* [Entries on target coordinates]
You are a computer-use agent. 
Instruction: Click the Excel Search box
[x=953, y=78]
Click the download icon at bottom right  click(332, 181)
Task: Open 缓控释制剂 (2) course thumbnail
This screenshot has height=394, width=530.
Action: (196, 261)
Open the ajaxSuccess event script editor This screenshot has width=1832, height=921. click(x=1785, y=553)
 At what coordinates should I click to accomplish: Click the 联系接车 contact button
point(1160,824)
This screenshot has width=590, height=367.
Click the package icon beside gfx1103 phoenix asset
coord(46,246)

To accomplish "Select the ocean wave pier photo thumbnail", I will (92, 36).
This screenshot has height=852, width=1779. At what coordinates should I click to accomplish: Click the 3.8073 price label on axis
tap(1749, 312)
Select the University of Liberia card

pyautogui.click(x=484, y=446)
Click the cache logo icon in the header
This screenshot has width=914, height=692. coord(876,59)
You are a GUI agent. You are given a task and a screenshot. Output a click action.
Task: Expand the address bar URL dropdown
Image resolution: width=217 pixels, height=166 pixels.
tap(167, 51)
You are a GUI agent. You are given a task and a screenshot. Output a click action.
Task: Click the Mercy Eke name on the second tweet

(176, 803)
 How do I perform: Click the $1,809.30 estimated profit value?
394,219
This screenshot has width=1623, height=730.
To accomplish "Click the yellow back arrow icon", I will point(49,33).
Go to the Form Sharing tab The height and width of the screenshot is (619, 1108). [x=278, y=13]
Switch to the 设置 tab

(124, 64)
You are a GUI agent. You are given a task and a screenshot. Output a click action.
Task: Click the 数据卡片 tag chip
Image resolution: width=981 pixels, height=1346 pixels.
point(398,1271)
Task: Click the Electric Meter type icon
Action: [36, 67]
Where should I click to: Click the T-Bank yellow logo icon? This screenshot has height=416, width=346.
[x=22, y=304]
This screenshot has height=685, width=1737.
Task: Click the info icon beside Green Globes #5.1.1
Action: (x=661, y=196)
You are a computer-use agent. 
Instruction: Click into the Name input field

* [Problem] Retype the stretch of data from the line containing "Switch to the 设置 tab" through the end of the data, with no changes.

* [Solution]
Switch to the 设置 tab

(124, 64)
You are a GUI agent. You are given a task and a screenshot. Output a click action.
Task: Click the 数据卡片 tag chip
Image resolution: width=981 pixels, height=1346 pixels.
point(398,1271)
Task: Click the Electric Meter type icon
Action: [36, 67]
Where should I click to: Click the T-Bank yellow logo icon? This screenshot has height=416, width=346.
[x=22, y=304]
This screenshot has height=685, width=1737.
Task: Click the info icon beside Green Globes #5.1.1
Action: (x=661, y=196)
You are a computer-use agent. 
Instruction: Click into the Name input field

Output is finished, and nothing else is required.